I am shocked-- SHOCKED!-- to find that cheating is going on here!
So apparently, to make sure we don't get shocked, let's just NOT LOOK.
One case accuses a teacher of filling in bubble sheets of her students who should have been taking state exams. Another says administrators called pupils into the office so they could have a second chance at questions they missed.
All told, more than 100 reports of standardized testing irregularities, including cheating, poured into the Missouri Department of Elementary and Secondary Education in 2010 and 2011, according to documentation obtained by the St. Louis Post-Dispatch.
Thirty-two of those were from the St. Louis area.
And yet, the Missouri education department does nothing on its own to seek out cases of test fraud, despite the availability of effective statistical tools that could weed out potential abuses. Of the $8.4 million the state spends to administer the Missouri Assessment Program, nothing is spent on test fraud detection services.
Failure to invest in the integrity of Missouri's test scores has continued even as schools face rising pressure — and in some cases, incentives — to improve under the federal No Child Left Behind Act. And it has continued in the face of test cheating scandals across the nation — from Atlanta to Washington to Philadelphia to Los Angeles.
Critics suggest it's simply easier for states to look the other way. "If you don't look, you don't find," said Bob Schaeffer, public education director for FairTest: National Center for Fair & Open Testing. "You are void of embarrassment by not asking tough questions."
Missouri education officials rely on a system of self-reporting that assumes teachers and administrators will come to the state when they know of possible abuse. Under this approach, even when allegations of testing irregularities are reported — as they were 41 times in 2011 — the state and school districts rarely engage in the kind of rigorous statistical review many say is needed.

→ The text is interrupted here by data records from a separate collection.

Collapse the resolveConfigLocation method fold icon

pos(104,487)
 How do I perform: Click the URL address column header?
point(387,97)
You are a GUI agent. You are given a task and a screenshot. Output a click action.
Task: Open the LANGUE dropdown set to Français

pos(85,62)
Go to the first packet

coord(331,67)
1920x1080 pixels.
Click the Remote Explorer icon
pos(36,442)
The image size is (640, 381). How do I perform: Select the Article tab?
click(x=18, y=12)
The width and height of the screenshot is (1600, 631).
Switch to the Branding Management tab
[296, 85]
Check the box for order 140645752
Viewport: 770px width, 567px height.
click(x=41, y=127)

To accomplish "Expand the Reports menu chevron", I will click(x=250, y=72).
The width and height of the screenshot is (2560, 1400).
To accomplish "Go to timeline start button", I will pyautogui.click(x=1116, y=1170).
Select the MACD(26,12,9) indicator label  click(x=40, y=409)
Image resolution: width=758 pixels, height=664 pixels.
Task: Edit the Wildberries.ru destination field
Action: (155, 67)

The state has also dismantled a program due to funding reductions that had sent inspectors randomly into schools to ensure tests are administered properly.
State education officials say looking for red flags would add thousands of dollars to the testing contract at a time when the state has cut department funding. "There is a cost to that," said Sharon Hoge, an assistant commissioner at the Missouri Department of Elementary and Secondary Education. "We have tried to rely on self reports in our districts in Missouri. I'm not telling you that means there are not things possibly that are going on that we don't know about."
Read the whole thing. It's fascinating.
I think our state legislators need to realize there's a cost to not checking on reports of cheating. And that is that... excuse me if this is obvious... schools and principals and teachers and students will cheat because there is so much riding on the outcome of these tests.